Full example with error handling:

@workflow.defn
class DocumentWorkflow:
    def __init__(self):
        self.state = {"doc_id": None, "summary": None, "status": "pending"}
        self.approval_received = None

    @workflow.run
    async def run(self, doc_id: str) -> dict:
        self.state["doc_id"] = doc_id

        try:
            # Fetch with retry
            doc = await workflow.execute_activity(
                fetch_document,
                doc_id,
                retry_policy=RetryPolicy(maximum_attempts=3),
                start_to_close_timeout=timedelta(seconds=10)
            )

            # LLM with rate limit handling
            summary = await workflow.execute_activity(
                generate_summary,
                doc.text,
                retry_policy=RetryPolicy(
                    backoff_coefficient=2.0,
                    maximum_attempts=5,
                    non_retryable_error_types=["InvalidAPIKeyError"]
                ),
                start_to_close_timeout=timedelta(seconds=30)
            )
            self.state["summary"] = summary

            # Human approval
            await workflow.wait_condition(
                lambda: self.approval_received is not None,
                timeout=timedelta(hours=24)
            )

            if self.approval_received:
                await workflow.execute_activity(
                    save_results,
                    self.state,
                    start_to_close_timeout=timedelta(seconds=10)
                )
                self.state["status"] = "completed"
            else:
                self.state["status"] = "rejected"

        except Exception as e:
            self.state["status"] = "failed"
            self.state["error"] = str(e)

        return self.state

    @workflow.signal
    async def approve_summary(self, approved: bool):
        self.approval_received = approved

    @workflow.query
    def get_status(self) -> dict:
        return self.state

Best practices

Use exponential backoff for rate limits.
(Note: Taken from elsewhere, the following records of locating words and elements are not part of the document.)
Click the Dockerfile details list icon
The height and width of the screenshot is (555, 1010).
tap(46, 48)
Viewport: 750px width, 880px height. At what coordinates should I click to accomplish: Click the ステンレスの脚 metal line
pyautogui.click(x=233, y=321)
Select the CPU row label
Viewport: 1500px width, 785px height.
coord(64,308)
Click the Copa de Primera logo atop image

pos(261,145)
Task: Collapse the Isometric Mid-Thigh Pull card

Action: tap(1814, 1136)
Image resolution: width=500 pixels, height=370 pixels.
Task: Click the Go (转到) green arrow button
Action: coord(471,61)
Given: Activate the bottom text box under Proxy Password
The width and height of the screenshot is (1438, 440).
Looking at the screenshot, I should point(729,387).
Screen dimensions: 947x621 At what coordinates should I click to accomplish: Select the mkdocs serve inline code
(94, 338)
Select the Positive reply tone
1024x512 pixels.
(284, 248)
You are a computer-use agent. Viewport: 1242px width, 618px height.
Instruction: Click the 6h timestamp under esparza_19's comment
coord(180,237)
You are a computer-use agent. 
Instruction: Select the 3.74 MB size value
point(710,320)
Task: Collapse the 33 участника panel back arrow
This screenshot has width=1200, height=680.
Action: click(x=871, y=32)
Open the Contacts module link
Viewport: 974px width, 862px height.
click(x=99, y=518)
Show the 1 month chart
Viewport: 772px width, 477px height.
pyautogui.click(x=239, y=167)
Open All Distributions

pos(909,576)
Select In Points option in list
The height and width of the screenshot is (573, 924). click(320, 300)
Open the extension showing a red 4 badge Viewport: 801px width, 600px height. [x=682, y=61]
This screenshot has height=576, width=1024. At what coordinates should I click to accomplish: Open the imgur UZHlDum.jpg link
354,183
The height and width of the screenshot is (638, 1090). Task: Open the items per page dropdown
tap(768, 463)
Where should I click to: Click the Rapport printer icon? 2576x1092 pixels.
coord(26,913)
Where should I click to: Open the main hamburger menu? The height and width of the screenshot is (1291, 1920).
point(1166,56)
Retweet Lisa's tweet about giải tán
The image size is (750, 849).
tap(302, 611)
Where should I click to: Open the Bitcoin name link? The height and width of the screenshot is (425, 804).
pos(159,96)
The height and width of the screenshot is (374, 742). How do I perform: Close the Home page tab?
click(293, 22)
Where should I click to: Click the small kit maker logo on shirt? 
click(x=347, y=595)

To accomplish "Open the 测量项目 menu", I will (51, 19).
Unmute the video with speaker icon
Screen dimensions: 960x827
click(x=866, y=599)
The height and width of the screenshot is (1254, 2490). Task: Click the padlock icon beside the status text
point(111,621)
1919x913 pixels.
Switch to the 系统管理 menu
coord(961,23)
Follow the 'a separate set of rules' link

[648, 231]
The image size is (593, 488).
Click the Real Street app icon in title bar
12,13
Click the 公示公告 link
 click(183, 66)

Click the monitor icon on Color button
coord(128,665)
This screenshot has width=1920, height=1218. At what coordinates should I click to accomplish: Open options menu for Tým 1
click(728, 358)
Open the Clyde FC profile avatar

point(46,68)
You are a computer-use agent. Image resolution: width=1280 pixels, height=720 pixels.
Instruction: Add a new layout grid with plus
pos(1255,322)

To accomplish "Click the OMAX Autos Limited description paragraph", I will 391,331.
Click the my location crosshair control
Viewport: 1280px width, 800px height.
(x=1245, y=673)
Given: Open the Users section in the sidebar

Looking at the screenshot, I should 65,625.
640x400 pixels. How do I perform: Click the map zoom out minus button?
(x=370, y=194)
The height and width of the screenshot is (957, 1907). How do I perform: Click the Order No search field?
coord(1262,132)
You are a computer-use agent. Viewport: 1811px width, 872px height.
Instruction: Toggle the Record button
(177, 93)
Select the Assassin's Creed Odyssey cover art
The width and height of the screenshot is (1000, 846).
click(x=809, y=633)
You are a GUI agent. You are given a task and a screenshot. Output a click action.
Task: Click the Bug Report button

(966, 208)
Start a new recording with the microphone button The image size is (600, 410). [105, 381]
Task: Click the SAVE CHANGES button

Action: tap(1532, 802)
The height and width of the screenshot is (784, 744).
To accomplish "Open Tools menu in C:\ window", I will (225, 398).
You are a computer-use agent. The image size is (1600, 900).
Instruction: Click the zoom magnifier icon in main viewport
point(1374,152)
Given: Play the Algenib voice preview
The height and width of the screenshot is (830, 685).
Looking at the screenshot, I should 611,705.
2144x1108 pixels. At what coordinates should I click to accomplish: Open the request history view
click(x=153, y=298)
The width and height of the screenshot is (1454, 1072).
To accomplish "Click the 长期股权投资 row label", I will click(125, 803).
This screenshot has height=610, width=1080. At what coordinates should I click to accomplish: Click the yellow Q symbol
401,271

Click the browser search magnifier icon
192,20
Set backoff_coefficient > 1.5 (typically 2.0) and maximum_interval to prevent retry storms. Add jitter if calling shared services to avoid thundering herd effects.

Store references, not large payloads. Event History isn’t designed for petabyte storage. For large LLM outputs or document content, store only S3 URLs or database IDs in workflow state. Fetch actual data in Activities.

Monitor Event History size. Workflows exceeding 1000–2000 events should implement Continue-as-new. High event counts degrade replay performance and risk hitting platform limits.

Set appropriate timeouts. start_to_close_timeout should exceed typical activity duration but fail stuck calls quickly. schedule_to_close_timeout should account for total retry time including backoff periods. Missing timeouts risk infinite hangs.

Make Activities idempotent. Temporal guarantees at-least-once execution. Activities may execute multiple times. Use idempotency keys for payments or other non-repeatable operations.

Use Task Queues for resource isolation. Deploy GPU workers on dedicated queues with max_concurrent_activities limits. This implements Bulkhead pattern, preventing resource exhaustion and controlling costs.

Conclusion

Temporal trades upfront complexity for long-term reliability. The determinism constraint and operational overhead (self-hosted requires Cassandra/Postgres, Elasticsearch for Visibility) make it overkill for simple batch jobs or stateless services.

For LLM pipelines with expensive API calls, multi-hour execution times, or critical fault tolerance requirements, the architecture works. Automatic state recovery, configurable retry policies, and Time-Travel Debugging fix entire classes of production failures.

Add Temporal when failure recovery and durable orchestration become blocking issues, not as a default architecture choice.